### Trecho para leitura

----

A marca Michelin é quase sempre associada a pneus. Líder mundial no setor, a empresa fabrica produtos para todos os tipos de veículos — de carros de passeio a máquinas agrícolas — e faturou 27 bilhões de euros (cerca de R$ 167 bilhões) em 2024.
A maior parte da receita, correspondente a 14 bilhões de euros (o equivalente a R$ 87 bilhões no câmbio atual), vem das vendas para automóveis, motos e caminhões.
Mas outro segmento tem ganhado protagonismo dentro da companhia: o Beyond Road, que faz parte da área que a empresa chama de “negócios especializados” e que engloba produtos e serviços para os setores agrícola e de construção. Sozinha, a área movimentou quase 6 bilhões de euros (R$ 37 bilhões) no ano passado.
Pedro Fernandes, diretor comercial do segmento Beyond Road da Michelin na América do Sul, disse em entrevista ao AgFeed que o agro é o principal setor da área e que vem dele o crescimento esperado no continente para os próximos anos.
Para isso, aposta em mais tecnologia embarcada nos produtos, seja radializando os pneus, algo já consolidado no transporte rodoviário e que começa a se expandir no campo, ou então se posicionando para além dos pneus.
“Temos todo o know-how enquanto especialistas em compósitos, ou seja, toda a interação entre borracha e metal. Não sei dizer se daqui 50 anos vamos fabricar pneus, mas vamos impactar essa relação de compósitos”, afirmou.
No caso do agro, os investimentos nesse tipo de produto estão focados em tecnologias que façam com que os tratores e máquinas compactem menos o solo, o que impacta a produtividade e também aumenta o consumo de combustível.
Tanto que o foco da empresa em seu estande na próxima edição da Agrishow, maior feira de máquinas agrícolas do Brasil, que será realizada entre o fim de abril e o começo de maio em Ribeirão Preto (SP), será em uma esteira agrícola que otimiza a tração das máquinas, diminui a compactação e ajuda tratores a operar em talhões agrícolas impactados por fortes chuvas.
“Falamos da Michelin, uma empresa conhecida por seus pneus e o principal produto na maior feira agro do Brasil será uma esteira de borracha”, exemplificou.
Nos pneus radiais, que suavizam os impactos do veículo com o solo, Pedro Fernandes estima que 15% dos pneus agrícolas na América do Sul possuem essa tecnologia.
Segundo ele, foi a Michelin que trouxe essa tecnologia para os pneus de carros de passeio e caminhões ao País, há cerca de 30 anos. Ele acredita que o percentual nos pneus de máquinas agrícolas pode chegar a 23% nos próximos anos.

----

### Itens apresentados
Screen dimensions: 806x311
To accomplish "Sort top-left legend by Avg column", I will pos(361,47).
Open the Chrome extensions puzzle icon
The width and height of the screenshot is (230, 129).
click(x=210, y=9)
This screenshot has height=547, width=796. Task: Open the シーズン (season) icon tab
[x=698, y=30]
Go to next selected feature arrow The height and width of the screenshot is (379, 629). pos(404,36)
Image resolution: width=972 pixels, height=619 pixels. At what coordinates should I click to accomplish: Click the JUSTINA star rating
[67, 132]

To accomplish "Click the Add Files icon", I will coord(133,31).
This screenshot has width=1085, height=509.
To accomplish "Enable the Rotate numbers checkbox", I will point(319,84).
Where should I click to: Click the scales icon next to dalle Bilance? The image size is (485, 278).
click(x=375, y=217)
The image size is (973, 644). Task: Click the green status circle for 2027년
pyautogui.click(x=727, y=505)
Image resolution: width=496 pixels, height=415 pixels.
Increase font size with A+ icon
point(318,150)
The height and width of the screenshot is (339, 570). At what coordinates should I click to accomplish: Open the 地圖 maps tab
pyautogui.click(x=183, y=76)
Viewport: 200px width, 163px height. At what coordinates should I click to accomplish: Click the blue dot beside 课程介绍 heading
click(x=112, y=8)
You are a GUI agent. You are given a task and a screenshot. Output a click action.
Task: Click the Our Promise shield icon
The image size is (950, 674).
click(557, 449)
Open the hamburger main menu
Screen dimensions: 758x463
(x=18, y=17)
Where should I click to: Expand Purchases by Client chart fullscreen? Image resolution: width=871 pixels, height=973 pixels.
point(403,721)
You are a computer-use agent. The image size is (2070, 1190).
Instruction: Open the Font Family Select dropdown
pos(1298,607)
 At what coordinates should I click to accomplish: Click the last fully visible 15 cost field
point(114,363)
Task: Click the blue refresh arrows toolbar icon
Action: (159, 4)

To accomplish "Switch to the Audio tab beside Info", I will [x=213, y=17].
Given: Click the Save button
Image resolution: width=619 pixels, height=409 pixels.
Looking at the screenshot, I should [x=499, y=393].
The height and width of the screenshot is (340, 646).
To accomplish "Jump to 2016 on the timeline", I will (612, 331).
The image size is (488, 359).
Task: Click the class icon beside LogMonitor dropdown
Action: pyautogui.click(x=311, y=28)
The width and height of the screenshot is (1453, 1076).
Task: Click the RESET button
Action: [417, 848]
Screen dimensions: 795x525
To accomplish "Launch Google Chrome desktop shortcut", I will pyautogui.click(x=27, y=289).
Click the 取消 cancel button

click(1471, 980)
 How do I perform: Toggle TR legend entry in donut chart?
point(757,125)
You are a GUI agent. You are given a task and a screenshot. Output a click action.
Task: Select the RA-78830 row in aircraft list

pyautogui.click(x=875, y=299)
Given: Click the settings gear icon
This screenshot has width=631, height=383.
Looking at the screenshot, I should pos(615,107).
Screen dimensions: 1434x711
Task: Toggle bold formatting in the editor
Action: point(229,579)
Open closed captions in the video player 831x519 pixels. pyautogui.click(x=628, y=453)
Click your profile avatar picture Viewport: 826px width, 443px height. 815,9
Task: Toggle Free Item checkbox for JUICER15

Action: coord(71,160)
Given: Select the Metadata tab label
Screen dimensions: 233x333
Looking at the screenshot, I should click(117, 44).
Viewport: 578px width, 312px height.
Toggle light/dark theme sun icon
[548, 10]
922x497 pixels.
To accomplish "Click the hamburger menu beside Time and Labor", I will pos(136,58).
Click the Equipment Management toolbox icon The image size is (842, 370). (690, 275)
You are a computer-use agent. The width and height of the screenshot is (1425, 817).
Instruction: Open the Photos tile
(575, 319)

----

### Requisitos da tarefa
Reescreva o trecho do texto sobre a Michelin que começa em "Para isso, aposta" e segue até "além dos pneus.", trocando "tecnologia embarcada" por "tecnologia integrada".

### Resultado final
Para isso, aposta em mais tecnologia integrada nos produtos, seja radializando os pneus, algo já consolidado no transporte rodoviário e que começa a se expandir no campo, ou então se posicionando para além dos pneus.